US intelligence agencies have officially described the attack on the US Consulate in Benghazi, Libya on September 11 that killed four Americans as a planned terrorist attack carried out by militants friendly to Al Qaeda. That’s distinct from it being an Al Qaeda attack, though the decentralized (and also battered) nature of the organization means that such a thing doesn’t exist anymore.

This completes a slow evolution of US thinking about the attack, which initially was described as a spontaneous uprising based on an anti-Islam YouTube video, linked to other protests and riots outside US embassies and missions in other parts of the Muslim world. Over time, and with the aid of eyewitness reports that revealed no protest presence before the attack, the US determined that the Benghazi attack stood apart from those other incidents.

U.S. intelligence officials said the composition of the militant forces involved in the assault has become clearer over the past week and that analysts now think that two or three fighters affiliated with al-Qaeda in the Islamic Maghreb were involved.

“There are people who at least have some association with AQIM,” said a senior U.S. intelligence official who added that “it’s not so direct that you would say AQIM as an organization planned and carried this out.”

Instead, U.S. officials said a ­lesser-known Islamist group, ­Ansar al-Sharia, played a much larger role in sending fighters and providing weapons for the attack, which killed the U.S. ambassador and three other Americans.
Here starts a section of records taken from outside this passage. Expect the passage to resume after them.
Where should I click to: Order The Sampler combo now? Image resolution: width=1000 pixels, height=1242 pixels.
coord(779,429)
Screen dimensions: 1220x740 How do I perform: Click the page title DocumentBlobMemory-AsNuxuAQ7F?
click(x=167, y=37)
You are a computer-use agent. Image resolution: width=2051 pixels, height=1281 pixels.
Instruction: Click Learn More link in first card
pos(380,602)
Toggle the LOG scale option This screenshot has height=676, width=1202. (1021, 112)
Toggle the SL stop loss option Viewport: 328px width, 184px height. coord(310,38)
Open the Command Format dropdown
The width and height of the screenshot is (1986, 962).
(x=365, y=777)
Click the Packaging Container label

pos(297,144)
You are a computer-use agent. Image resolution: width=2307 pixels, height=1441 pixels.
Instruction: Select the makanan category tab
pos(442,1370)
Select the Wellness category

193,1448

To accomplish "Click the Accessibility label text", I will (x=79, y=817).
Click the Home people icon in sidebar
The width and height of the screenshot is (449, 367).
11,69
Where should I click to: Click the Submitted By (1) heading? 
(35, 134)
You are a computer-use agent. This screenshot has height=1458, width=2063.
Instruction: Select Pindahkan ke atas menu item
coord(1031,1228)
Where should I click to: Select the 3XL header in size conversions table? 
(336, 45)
U.S. officials have previously cited suspicion of al-Qaeda connections to the attack.

The Libyan government has also labeled Ansar al Sharia as the culprit. For their part, that group has not taken responsibility for the attack, but said a splinter group of Ansar al Sharia members might have carried it out.

The Financial Times reports that Ansar al Sharia may simply be fresh branding for the same group of militants allied with al Qaeda, along with fundamentalist Salafist Islamists who favor religious law ruling over their homelands. Salafist militias have been responsible for attacks in Libya over the past several months, particularly at Sufi Muslim shrines and mosques. As for the links to other terrorist organizations, it gets a little hard to make the distinction:

Some observers have described Ansar al-Sharia as a new offensive by al-Qaeda under another name, designed to win back hearts and minds after the extremist network was sidelined by popular protests against authoritarian rule.

But while Yemen’s Ansar al-Sharia is believed to have been created by al-Qaeda, the North African groups do not appear to have a direct connection with the jihadist organization or share its global jihad agenda [...]

Aaron Zelin, a fellow at the Washington Institute for Near East Studies, says the rise of Ansar al-Sharia groups points to an end to al-Qaeda’s “unipolar” global jihad of the past decade, with jihadists acting locally, even if they think globally, and being more interested in providing services and governance.

“They are fighting in different lands using different means, but all for the same end, an approach better suited for the vagaries born of the Arab uprisings,” he wrote in Foreign Policy magazine.

So this is a different group with more local concerns, but exists on a continuum with other groups. Given the typical bluntness with how the US approaches the Muslim world, I’m not sure there’s a complete appreciation for the subtlety. About as close as you get is Leon Panetta saying “There’s a lot of different kinds of terrorism in that part of the world.”

What we do know is that the FBI cannot get further than Tripoli in the course of their investigation, owing to security fears. The Embassy there just removed more non-essential personnel from the country, and FBI agents have interviewed witnesses in cars outside the Embassy instead of bringing them inside. This difficulty in getting within 400 miles of the attack site suggests that maybe the whole picture has not been pieced together yet.

And yet the stakes are high. Calling this a terrorist attack will undoubtedly put pressure on the Administration to strike a posture of “bringing those responsible to justice.” It could open a new front in the war on terror, which never really ended. Before intelligence changes their mind again, maybe they should get more of a clear sense of what happened.